Due “Coree” un solo popolo, l’impegno della Chiesa per la riunificazione
Filo spinato, torrette di avvistamento, check point, cemento che divide, tunnel che feriscono la terra, ma anche migliaia di foglietti colorati con messaggi che cercano la pace e le famiglie rimaste spezzate che cercano di riprendersi. I muri che in Europa sono crollati non lo sono in Asia, continente difficile da decifrare per noi, con riti tanto antichi quanto forti. Così nonostante la fine della guerra fredda la ferita che divide un popolo unito per millenni e che corre lungo il 38esimo parallelo è sempre aperta. 70 milioni di persone spezzate a metà. Dal 1948 anno di nascita delle “due Coree” e poi con la fine della guerra nel 1953. Un numero mai precisato di morti, 400.000 sudcoreani, 55.000 americani e forse un milione fra morti e feriti per la Corea del Nord e la Cina. Perchè dalla Corea del Nord le notizie da allora filtrano in modo totalmente misterioso. Gli “ospiti” vengono sempre accompagnati, anche in Chiesa. Tanto che non si sa quanti e chi siano i cristiani. Lo stato mette in scena addirittura delle pseudo messe per dimostrare che c’è libertà di culto.
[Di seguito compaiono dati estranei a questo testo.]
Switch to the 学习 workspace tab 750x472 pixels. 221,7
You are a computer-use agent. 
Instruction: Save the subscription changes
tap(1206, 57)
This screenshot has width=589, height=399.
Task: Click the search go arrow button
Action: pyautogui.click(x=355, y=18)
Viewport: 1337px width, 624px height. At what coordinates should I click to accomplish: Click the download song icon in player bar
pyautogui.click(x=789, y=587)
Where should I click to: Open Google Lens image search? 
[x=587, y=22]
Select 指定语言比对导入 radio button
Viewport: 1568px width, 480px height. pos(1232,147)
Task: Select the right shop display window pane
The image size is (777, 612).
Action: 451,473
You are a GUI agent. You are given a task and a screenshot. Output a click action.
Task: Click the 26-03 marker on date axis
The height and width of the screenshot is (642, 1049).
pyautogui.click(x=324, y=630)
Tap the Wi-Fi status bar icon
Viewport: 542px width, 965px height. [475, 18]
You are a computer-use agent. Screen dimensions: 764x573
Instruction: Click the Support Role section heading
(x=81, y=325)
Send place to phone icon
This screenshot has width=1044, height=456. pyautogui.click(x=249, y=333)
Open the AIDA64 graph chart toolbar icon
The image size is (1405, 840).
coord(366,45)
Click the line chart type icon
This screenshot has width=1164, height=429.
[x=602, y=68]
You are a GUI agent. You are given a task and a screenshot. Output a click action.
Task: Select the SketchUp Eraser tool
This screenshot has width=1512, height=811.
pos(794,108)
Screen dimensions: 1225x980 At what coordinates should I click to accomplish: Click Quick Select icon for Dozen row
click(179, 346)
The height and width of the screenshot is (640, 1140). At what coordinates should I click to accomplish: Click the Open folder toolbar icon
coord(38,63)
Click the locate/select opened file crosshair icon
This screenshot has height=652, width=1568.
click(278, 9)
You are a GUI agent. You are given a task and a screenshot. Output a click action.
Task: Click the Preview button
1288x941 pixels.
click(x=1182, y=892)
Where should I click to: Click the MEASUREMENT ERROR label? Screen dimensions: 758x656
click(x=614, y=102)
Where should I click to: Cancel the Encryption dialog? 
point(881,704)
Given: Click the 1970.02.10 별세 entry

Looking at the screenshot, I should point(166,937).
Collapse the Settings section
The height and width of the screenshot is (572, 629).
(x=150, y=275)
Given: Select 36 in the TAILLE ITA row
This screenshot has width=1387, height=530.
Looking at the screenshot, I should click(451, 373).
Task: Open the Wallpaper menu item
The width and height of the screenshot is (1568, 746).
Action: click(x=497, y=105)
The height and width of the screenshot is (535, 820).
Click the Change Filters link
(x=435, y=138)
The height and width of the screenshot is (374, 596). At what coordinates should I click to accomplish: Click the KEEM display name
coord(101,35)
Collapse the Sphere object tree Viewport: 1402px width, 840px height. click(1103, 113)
Ma nel cuore dei coreani la Corea è una sola. E sono in attesa. “Se non c’è patria, non esisto”. E’ la frase impressa nel cippo marmoreo che accoglie i turisti stranieri che vengono da ogni angolo del mondo per toccare con mano il dramma di un popolo diviso. Ma il muro per la Chiesa, non è mai esistito e che”, dice Padre Eun Hyung Lee della diocesi frontaliera di Ui jeong bu, “una volta abbattuto saremo lì a fare la nostra parte. Come abbiamo sempre fatto”.
Per questo uno dei momenti più attesi del viaggio del Papa in Corea è la messa per la riconciliazione. Padre Gerard Hammond, Missionario di MaryKnoll spiega: “Io sono un prete ed ho un passaporto americano. Non mi interessano gli affari interni del regime del Nord. Ma proprio come sacerdote, per quel che rappresento, devo essere un esempio e dare una speranza a chi soffre”. Padre Gerard riesce con il suo passaporto a passare due tre volte l’anno la frontiera. Lo fa sotto le insegne di “Eugene Bell”, una fondazione protestante che consente anche ad una rappresentanza cattolica e atea di unirsi al gruppo per portare aiuti.
Sono molti i paesi che vogliono che la Corea rimanga divisa però. Oggi probabilmente per motivi economici più che ideologici. Secondo uno studio dello Hyundai Research Institute, se il confine delle due Coree venisse cancellato entro la fine del 2015 e la penisola diventasse un unico stato, nascerebbe una super potenza capace di diventare l’ottava più grande economia al mondo entro il 2050, scavalcando colossi come Germania e Gran Bretagna e con un reddito pro capite superiore a quello del Giappone. Attualmente il Sud è l’11esima potenza economica del pianeta.
Quella della riunificazione è una delle missioni più importanti della Chiesa locale, impegnata in prima linea in un programma di aiuti, grazie ad una Commissione speciale per la riconciliazione. Padre Timoteo Lee-Eun-Hyung, è membro della Commissione nella diocesi più vicina al confine: “La nostra Commissione ha diversi obiettivi, tra i quali il più importante è quello dell’evangelizzazione della Corea del Nord, dal momento che lì non c’è libertà di religione. Innanzitutto, però, prima cerchiamo di trovare un modo per tentare di scambiare almeno le notizie tra quello che avviene in Corea del Sud e quello che avviene in Corea del Nord, anche per condividere l’affetto che proviamo. Un’altra cosa che facciamo è quella di assistere la gente che scappa dalla Corea del Nord e giunge qui in condizioni terribili. Aiutiamo questa gente a stabilirsi qui, nella Corea del Sud”.
Eppure qualche piccolo segnale arriva. Lo scorso maggio l’arcivescovo di Seul, Card. Andrew Yeom Soo-jung, ha varcato la frontiera e ha compiuto una breve visita nella zona industriale di Kaesong, area dove, in base a un accordo fra i due Paesi, sorgono imprese e industrie in cui lavorano fianco a fianco cittadini di Nord e Sud Corea. Il breve viaggio del cardinale Yeom, che è anche amministratore apostolico di Pyongyang, ha avuto lo scopo di visitare il complesso, simbolo della cooperazione tra Nord e Sud e di incontrare i sudcoreani che vi lavorano, lasciando loro un messaggio di incoraggiamento e di speranza. La zona industriale di Kaesong è il più recente progetto di riavvicinamento transfrontaliero fra le due Coree che, tecnicamente, dopo l’armistizio siglato nel 1953, sono ancora in stato di guerra.